Blogging has given me a platform, where I can be just Myself!
Yes, definitely, writing a blog has evolved me in many ways. Today, I’m a much more confident person who admits all flaws in my stride.
It has been just more than 2 years since I have started writing down my thoughts and published them in the form of blog articles.
When I started this journey, I was not in a happy phase. Though, there were no issues(it used to look like that) but now when I look back I realize that I was not happy or I can say that I was going through a mild depression. Yes. Slowly, I started putting down my thoughts on whatever topics I liked . One day, it was on parenting and the other day it was on the relationships. It depended on my mood on that particular day.
As I was also facing lifestyle diseases like hypertension, I started gathering information on those topics as well. and then started sharing that information on my blog . It turned out that soon writing filled up the void inside me, I started liking it. Further, when I started getting good comments and likes from my fellow, I showed more interest. It was quite surprising and wonderful for me. So what inspires me to blog even more than my own self-trickery is really just the ability for me to be myself in a much more evolved manner. I started liking my thought like never before.

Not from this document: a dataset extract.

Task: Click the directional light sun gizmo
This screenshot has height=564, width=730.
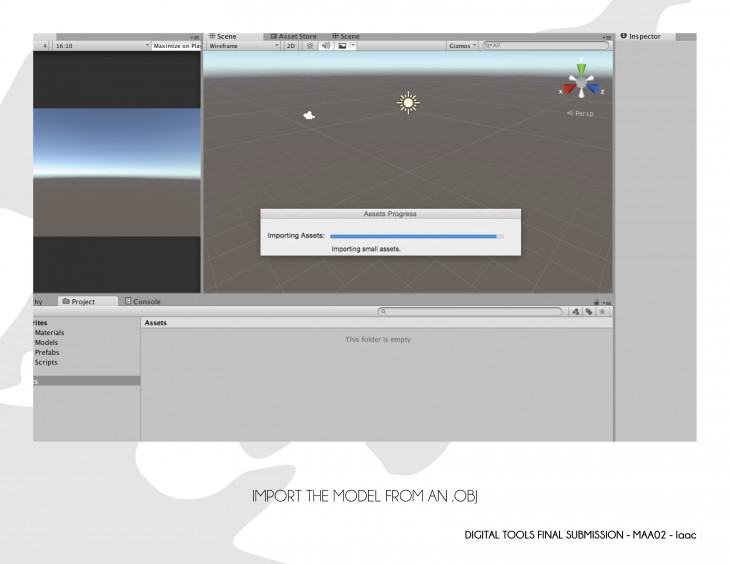Action: pos(406,103)
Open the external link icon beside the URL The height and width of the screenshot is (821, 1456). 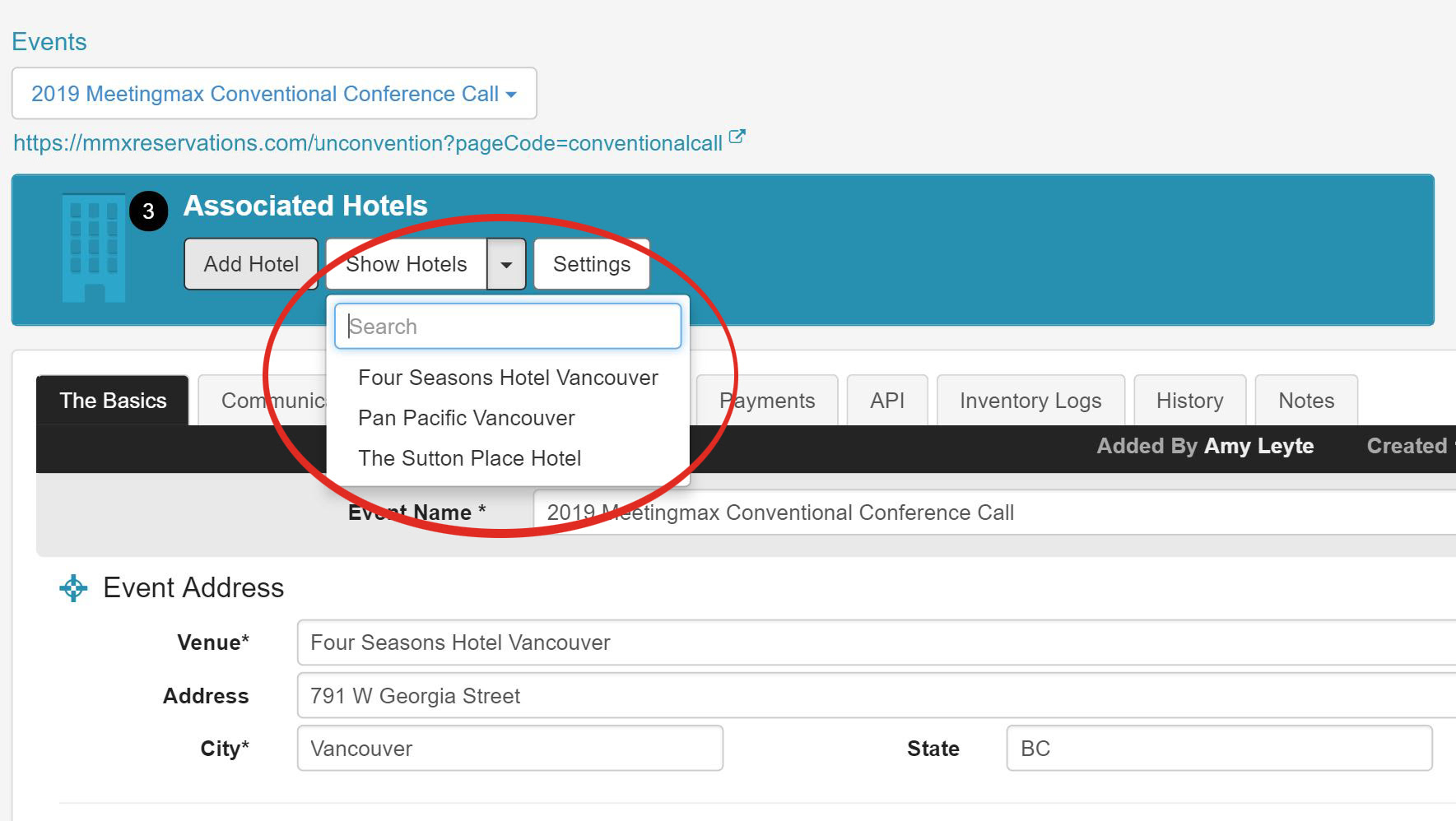737,137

While walking on this path, I started reading more writers and got to know what other like me think. I got rid of the constant GUILT that hovers me whenever I used to do something for myself only. In our society, if you are giving priority to yourself upon your kids, husband or family then you are a bad woman. Though, things are changing now but what about our own mind which is wired like that since childhood.
I got this inspiration from many things be it my kids, husband, good life, surroundings or just simple readings. I really get motivated to pen down something when I’m hurt or under stress. Miraculously, it work for me like a therapy, all my stress and tension get relived. Though, I usually take a long time to complete a post, but still I feel fresh after that.
What has changed inside me post-blogging
Definitely, I feel a lot of changes inside me. Now, I’m more empathetic towards myself as well and aware of the importance of self-love. In this journey, I have learned many things about myself. I don’t take any kind of BURDEN on myself. I easily say NO if I don’t want to say YES. A major transformation has been to become more comfortable in my own skin, in my thoughts, with my looks and everything about myself. My blog is a great way to challenge myself to keep pushing through my comfort zone so I can have as little difference between my internal and external selves.
All in all, blogging has been a wonderful journey for me so far and I’m still learning , evolving every day.